RNAi-MEDIATED KNOCKDOWN

A phenomenon in which the expression of a gene is temporarily inhibited ('knocked down') when a complementary dsRNA molecule is introduced into the organism.

SATURATION

A screen that is designed to induce at least one mutation in every gene is said to have been carried out to saturation.

BACULOVIRUS CASPASE INHIBITOR P35

Baculoviruses are large DNA viruses that infect arthropods. p35 is a baculovirus-encoded protein that inhibits cell death by acting as a suicide substrate for many caspases.

RNA INTERFERENCE (RNAi)

A form of post-transcriptional gene silencing, in which dsRNA induces degradation of the homologous endogenous transcripts, mimicking the effect of the reduction, or loss, of gene activity.

EPISTASIS

When the phenotype associated with mutation of a gene (A) is masked by mutation in a second gene (B), B is said to be epistatic to A. In a switch pathway (a pathway in which the output is one of two states, often developmental fates), such an observation would indicate that genes A and B act in the same pathway, and that A acts through B.
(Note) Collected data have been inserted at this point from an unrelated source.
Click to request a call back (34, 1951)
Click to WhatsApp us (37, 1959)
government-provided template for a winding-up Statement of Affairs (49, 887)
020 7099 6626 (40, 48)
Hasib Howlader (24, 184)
SENSITIZED GENETIC BACKGROUND

A genetic background in which modest (twofold) changes in the dose of pathway components produce a phenotype that would not be observed in a wild-type background.

DOMINANT MODIFIER SCREEN

A signalling pathway is hyperactivated or partially deactivated in a specific tissue. These flies are often sensitive to modest changes in the levels of pathway components (heterozygosity) that would otherwise not result in a visible phenotype — but only in the specific tissue that is targeted.

NURSE CELLS

Female germline-derived cells that support the development of the oocyte. Nurse cells are interconnected to each other and to the developing oocyte through intercellular bridges that facilitate transport of RNA and protein into the growing oocyte.

IMAGINAL DISC

An epithelial sheet of cells that occurs as a sac-like infolding of the epithelium in the larva. Small groups of imaginal disc founder cells arise in the embryo. They continue to divide until pupation, when they differentiate into many adult structures (wings, legs, eyes, antennae and genitalia).

SYNCYTIUM

A multinucleate cell in which the nuclei are not separated by cell membranes.

AUTOPHAGY

In autophagic cell death, as opposed to apoptotic cell death, the cell is degraded largely from within, with little or no help from phagocytes. Bulk cytoplasm and organelles are sequestered within double-membrane-bound vesicles. These ultimately fuse with the lysosome and their contents are degraded.

SPERMATID

A post-meiotic haploid male germ cell.

BORDER CELLS

A small group of specialized somatic follicle cells. They delaminate from the follicular epithelium, invade the underlying germline tissue and migrate towards the oocyte.

MITOTIC RECOMBINATION

A crossover between two homologous dsDNA molecules that leads to a physical exchange of DNA and genetic information. This recombination occurs frequently during meiosis, but is relatively rare during mitosis. As a consequence of mitotic recombination, cells can undergo a 'loss of heterozygosity' or gene conversion.

BALANCED STOCK

A stock that carries a lethal mutation on one chromosome homologue, and a balancer chromosome on the other. A balancer chromosome carries multiple inversions that prevent recombination with the lethal-bearing chromosome, a recessive lethal mutation and a dominant marker. Matings between balanced lethal flies produce only balanced lethal adult progeny — a stable stock.

ISOGENIC

Cells or organisms that are derived from the same parent and therefore have almost identical genomes.

GERMLINE CLONE SCREEN

A genetic screen in which clones of homozygous-mutant germline tissue are produced in adult females. Oocytes and eggs derived from these clones (which can be distinguished from those derived from heterozygous germline tissue in several ways) can be examined for phenotypes during oogenesis and embryogenesis.

P-ELEMENT

A member of a family of transposable elements that are widely used as the basis of tools for mutating and manipulating the genome of Drosophila melanogaster.

CELL MICROARRAYS

Cells are plated directly onto a slide containing thousands of microarrayed spots of DNA. Cells landing on these spots are transfected with the arrayed plasmids, and can then be scored in various assays.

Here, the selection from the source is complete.